Los organismos de la memoria siguen de cerca estos procesos. Saben que la Justicia Federal en zonas de conflicto territorial suele reproducir, en sus sentencias, la mirada de las fuerzas de seguridad. El argumento del exceso defensivo es, en este contexto, una forma de absolución parcial: reconoce la muerte pero niega la intención, establece una pena que no interrumpe la vida de los condenados. Los cinco años de Cavia y los cuatro y medio de sus compañeros se cumplirán, si es que llegan a cumplirse, en un régimen que no les exigirá renunciar a su condición de agentes estatales.

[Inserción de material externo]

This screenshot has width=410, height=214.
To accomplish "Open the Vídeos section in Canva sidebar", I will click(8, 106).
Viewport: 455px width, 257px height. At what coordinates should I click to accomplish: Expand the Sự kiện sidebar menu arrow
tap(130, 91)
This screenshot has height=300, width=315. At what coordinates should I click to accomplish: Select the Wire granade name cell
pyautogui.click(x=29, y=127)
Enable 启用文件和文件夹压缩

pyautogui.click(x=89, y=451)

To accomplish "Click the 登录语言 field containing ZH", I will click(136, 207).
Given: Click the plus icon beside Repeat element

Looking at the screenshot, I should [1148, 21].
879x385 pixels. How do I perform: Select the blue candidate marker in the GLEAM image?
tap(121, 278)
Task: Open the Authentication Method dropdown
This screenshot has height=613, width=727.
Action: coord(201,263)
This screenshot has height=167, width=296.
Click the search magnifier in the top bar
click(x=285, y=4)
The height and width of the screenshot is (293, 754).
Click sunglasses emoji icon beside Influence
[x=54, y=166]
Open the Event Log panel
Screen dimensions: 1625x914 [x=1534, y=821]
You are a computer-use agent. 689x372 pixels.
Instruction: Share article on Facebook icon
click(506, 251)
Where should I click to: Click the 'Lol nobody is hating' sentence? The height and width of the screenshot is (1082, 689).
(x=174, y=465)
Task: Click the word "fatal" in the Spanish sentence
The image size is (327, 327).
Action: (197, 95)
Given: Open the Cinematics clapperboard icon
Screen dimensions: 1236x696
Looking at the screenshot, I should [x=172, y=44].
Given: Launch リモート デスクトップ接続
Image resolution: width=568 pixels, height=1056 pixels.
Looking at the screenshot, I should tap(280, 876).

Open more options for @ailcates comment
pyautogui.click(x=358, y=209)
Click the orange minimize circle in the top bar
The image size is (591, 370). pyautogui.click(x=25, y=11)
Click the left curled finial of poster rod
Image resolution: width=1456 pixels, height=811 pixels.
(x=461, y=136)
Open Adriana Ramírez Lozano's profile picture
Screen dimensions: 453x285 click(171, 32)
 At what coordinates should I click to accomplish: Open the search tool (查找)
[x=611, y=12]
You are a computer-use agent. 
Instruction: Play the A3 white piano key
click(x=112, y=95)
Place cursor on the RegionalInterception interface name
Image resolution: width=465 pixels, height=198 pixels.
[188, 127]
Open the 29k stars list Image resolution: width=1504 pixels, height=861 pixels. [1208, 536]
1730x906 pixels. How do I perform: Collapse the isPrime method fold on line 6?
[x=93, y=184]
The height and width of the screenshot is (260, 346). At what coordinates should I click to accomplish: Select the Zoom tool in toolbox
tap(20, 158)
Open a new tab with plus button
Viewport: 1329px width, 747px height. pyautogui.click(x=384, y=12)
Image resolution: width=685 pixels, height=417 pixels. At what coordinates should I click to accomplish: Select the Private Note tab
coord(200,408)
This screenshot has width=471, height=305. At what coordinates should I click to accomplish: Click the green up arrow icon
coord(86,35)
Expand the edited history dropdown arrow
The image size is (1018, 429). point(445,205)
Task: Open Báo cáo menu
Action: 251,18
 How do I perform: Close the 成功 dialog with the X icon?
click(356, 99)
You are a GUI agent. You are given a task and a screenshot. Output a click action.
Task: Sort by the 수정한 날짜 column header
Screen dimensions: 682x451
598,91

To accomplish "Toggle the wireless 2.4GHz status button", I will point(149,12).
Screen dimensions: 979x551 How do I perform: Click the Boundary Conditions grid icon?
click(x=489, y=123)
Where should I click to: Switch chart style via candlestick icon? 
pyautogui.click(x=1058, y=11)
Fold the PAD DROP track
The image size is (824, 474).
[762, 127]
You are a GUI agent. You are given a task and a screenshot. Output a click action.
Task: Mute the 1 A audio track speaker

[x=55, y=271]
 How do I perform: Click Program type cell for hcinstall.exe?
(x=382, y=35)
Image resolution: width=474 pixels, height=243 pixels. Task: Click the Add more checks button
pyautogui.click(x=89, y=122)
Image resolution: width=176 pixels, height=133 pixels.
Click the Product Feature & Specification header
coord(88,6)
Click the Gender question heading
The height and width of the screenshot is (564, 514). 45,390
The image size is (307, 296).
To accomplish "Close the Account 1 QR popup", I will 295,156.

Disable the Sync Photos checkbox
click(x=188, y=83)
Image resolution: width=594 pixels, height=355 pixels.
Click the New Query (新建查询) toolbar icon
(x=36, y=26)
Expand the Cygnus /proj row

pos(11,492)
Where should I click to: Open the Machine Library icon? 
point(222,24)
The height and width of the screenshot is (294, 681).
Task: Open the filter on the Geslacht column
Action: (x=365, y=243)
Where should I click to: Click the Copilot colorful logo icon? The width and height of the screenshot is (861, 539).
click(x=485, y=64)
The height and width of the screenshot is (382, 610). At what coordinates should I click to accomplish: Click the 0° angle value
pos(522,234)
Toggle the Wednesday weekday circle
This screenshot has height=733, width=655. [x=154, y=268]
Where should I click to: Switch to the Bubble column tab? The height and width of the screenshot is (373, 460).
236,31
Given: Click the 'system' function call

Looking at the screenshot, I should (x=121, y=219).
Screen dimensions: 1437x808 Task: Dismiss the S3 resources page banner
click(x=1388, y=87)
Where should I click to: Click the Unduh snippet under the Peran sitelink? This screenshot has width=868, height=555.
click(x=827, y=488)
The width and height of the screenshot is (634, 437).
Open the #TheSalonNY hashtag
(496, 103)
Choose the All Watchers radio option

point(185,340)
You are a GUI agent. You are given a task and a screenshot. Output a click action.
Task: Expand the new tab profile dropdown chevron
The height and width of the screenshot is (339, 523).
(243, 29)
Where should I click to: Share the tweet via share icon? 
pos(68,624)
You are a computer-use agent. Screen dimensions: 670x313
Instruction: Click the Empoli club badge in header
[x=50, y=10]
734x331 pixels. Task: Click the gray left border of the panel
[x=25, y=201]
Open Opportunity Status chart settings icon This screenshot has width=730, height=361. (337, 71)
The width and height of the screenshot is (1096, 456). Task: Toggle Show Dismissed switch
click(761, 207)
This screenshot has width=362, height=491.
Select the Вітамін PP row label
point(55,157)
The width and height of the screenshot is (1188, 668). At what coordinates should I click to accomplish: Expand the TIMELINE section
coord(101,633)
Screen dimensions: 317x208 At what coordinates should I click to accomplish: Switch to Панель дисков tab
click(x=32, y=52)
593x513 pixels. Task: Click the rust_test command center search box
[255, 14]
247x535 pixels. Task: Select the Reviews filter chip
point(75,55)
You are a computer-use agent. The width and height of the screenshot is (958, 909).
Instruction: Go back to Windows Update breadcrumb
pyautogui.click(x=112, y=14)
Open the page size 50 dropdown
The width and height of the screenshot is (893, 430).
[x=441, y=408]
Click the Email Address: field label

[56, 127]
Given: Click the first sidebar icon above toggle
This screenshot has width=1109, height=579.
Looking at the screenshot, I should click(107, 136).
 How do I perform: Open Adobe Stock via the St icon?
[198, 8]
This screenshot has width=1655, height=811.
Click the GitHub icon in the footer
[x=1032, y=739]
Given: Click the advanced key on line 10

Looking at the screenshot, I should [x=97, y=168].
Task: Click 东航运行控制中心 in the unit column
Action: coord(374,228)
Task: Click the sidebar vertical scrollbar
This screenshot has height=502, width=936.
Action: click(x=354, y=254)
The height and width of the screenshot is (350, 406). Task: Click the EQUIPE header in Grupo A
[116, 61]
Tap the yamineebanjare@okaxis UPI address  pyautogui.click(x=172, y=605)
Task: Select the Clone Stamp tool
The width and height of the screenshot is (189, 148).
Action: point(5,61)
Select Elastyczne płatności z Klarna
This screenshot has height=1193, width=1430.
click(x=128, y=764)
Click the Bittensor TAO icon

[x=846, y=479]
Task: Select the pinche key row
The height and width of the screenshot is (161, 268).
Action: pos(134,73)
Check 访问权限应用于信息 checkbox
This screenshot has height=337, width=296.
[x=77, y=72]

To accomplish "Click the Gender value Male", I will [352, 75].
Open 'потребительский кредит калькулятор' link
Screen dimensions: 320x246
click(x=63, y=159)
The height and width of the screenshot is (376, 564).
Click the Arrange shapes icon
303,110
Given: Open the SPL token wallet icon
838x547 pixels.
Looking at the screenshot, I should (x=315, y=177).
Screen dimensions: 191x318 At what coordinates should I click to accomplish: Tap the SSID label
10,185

La historia de la violencia institucional en la Patagonia registra este fallo como continuidad. Desde los fusilamientos de la Conquista del Desierto hasta los operativos actuales, el Estado argentino ha resuelto sus conflictos territoriales con balas y luego con atenuantes judiciales. La condena a los Albatros no rompe ese ciclo: lo confirma mediante una pena que equivale, en la práctica, a una reprimenda administrativa con retraso. Rafael Nahuel sigue muerto. Los prefectos siguen libres. La Justicia, una vez más, demora lo suficiente como para que la indignación se agote antes de que la cárcel cierre.